* SUPPLIED PASSAGE
···

I've always been a monster kid, staying up past midnight watch a scary movie every Saturday night on one of the four channels our antennae picked up from the cornfields of Illinois. If my mom was there (she loves scary movies), we'd watch them together.
In 1979, the first Alien movie arrived in theaters. My mom loved it and saw it several times before asking if I wanted to see it. In 1979, I was all of 12 years old and in fifth (maybe sixth?) grade, and this would be my first Rated R movie. So my mom, me, and a friend of the same age went to go see it.
Holy. Crap.
I was scared shitless but LOVED it. I still consider Alien the most intense movie I've seen (if you get a chance to see it in the theater, YOU MUST!!!). My friend was seriously traumatized, having intense nightmares (and associated bedwetting) for years afterward. As a consequence, our two families had a falling out.
Anywho... When I saw that the H.R. Giger Museum was on the way from Basel to Lausanne in the knobby hamlet of Gruyeres (that's right: cheese!), I knew we had to stop.

···

* DATA PROVIDED
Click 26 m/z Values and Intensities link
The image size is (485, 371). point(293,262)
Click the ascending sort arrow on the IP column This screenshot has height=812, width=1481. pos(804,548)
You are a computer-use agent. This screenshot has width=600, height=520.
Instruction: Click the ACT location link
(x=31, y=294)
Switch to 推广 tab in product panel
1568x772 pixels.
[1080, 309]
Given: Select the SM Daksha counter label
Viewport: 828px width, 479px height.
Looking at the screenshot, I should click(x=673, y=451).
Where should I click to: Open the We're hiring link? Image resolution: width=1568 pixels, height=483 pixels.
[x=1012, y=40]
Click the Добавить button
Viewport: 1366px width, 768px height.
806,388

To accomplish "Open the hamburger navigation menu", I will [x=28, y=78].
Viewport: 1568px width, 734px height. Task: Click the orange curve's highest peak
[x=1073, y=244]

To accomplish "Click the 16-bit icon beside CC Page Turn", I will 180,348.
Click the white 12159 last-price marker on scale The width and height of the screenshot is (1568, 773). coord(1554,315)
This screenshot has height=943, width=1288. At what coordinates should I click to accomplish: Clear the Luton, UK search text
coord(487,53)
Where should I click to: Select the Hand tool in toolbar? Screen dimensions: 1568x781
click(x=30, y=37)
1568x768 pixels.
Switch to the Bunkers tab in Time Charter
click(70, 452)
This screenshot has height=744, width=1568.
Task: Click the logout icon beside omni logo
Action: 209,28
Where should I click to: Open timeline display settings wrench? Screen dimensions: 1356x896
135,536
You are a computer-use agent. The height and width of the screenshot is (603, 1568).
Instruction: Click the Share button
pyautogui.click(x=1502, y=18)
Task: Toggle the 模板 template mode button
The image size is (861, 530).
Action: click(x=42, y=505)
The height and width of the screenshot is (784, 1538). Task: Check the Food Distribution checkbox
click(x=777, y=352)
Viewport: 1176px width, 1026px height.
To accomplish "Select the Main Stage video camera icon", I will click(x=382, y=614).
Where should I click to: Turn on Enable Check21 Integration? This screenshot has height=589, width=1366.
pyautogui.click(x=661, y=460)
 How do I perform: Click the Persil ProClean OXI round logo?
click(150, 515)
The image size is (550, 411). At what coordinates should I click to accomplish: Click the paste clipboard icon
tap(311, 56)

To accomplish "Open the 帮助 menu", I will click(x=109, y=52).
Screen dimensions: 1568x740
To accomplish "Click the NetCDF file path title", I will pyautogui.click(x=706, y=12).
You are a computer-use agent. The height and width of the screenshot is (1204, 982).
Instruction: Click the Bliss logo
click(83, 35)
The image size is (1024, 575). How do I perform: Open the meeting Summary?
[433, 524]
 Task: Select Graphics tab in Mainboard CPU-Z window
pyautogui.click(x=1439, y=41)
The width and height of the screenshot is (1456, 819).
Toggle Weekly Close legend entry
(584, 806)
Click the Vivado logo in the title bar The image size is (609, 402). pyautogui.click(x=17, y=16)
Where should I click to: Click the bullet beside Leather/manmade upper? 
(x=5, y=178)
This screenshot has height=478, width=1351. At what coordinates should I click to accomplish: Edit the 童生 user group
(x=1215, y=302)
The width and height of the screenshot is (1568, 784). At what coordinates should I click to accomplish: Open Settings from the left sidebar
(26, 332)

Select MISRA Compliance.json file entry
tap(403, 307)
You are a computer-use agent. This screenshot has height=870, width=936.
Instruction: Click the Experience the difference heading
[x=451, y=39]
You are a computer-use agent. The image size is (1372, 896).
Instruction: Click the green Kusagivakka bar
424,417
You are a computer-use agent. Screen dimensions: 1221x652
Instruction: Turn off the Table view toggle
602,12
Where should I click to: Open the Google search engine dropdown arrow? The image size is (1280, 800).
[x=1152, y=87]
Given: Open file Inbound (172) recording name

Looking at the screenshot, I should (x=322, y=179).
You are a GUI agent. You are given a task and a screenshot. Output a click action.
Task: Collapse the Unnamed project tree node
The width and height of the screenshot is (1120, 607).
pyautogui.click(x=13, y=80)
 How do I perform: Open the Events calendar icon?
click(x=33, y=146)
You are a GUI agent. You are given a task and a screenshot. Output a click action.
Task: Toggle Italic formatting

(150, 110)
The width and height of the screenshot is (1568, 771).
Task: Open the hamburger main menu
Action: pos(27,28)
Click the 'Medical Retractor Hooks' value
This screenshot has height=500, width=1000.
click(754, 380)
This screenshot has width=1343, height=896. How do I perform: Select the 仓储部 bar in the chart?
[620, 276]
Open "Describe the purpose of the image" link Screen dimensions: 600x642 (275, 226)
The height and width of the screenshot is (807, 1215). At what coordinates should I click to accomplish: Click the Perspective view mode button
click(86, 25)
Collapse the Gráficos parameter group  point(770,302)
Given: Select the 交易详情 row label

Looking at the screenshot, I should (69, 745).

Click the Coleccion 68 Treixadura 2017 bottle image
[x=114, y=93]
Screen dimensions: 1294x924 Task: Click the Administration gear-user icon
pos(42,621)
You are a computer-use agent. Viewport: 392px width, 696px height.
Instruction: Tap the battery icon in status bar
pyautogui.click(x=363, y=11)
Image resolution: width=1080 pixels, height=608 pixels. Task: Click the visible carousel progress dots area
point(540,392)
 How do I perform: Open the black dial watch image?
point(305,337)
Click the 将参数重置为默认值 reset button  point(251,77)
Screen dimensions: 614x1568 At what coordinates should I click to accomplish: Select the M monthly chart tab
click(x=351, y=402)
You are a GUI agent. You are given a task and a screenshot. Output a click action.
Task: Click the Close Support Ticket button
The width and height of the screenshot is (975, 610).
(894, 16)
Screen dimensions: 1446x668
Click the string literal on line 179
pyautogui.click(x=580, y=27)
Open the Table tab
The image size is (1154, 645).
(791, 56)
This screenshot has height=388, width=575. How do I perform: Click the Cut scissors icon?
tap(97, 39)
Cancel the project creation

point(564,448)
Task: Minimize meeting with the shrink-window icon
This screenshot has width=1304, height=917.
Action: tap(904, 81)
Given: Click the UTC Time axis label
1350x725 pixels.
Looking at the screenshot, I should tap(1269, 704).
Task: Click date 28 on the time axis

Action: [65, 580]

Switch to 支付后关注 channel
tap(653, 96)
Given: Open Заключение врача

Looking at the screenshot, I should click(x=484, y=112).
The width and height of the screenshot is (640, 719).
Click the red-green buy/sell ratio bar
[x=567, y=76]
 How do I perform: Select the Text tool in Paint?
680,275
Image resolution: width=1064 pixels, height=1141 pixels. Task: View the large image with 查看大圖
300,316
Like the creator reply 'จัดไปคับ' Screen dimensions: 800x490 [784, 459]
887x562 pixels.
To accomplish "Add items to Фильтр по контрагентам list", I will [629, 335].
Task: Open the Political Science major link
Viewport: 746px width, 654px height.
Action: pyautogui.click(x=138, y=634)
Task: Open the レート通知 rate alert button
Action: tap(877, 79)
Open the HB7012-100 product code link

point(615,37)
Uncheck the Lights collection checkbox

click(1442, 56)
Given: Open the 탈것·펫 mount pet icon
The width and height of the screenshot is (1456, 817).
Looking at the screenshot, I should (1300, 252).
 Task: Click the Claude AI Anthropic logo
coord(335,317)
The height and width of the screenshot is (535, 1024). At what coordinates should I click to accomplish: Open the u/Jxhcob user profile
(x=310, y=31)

···

* SET PROBLEM
Reproduce the part of the Alien recollection above starting with "In 1979, the" and going on through "had to stop.".

* TASK OUTPUT
In 1979, the first Alien movie arrived in theaters. My mom loved it and saw it several times before asking if I wanted to see it. In 1979, I was all of 12 years old and in fifth (maybe sixth?) grade, and this would be my first Rated R movie. So my mom, me, and a friend of the same age went to go see it.
Holy. Crap.
I was scared shitless but LOVED it. I still consider Alien the most intense movie I've seen (if you get a chance to see it in the theater, YOU MUST!!!). My friend was seriously traumatized, having intense nightmares (and associated bedwetting) for years afterward. As a consequence, our two families had a falling out.
Anywho... When I saw that the H.R. Giger Museum was on the way from Basel to Lausanne in the knobby hamlet of Gruyeres (that's right: cheese!), I knew we had to stop.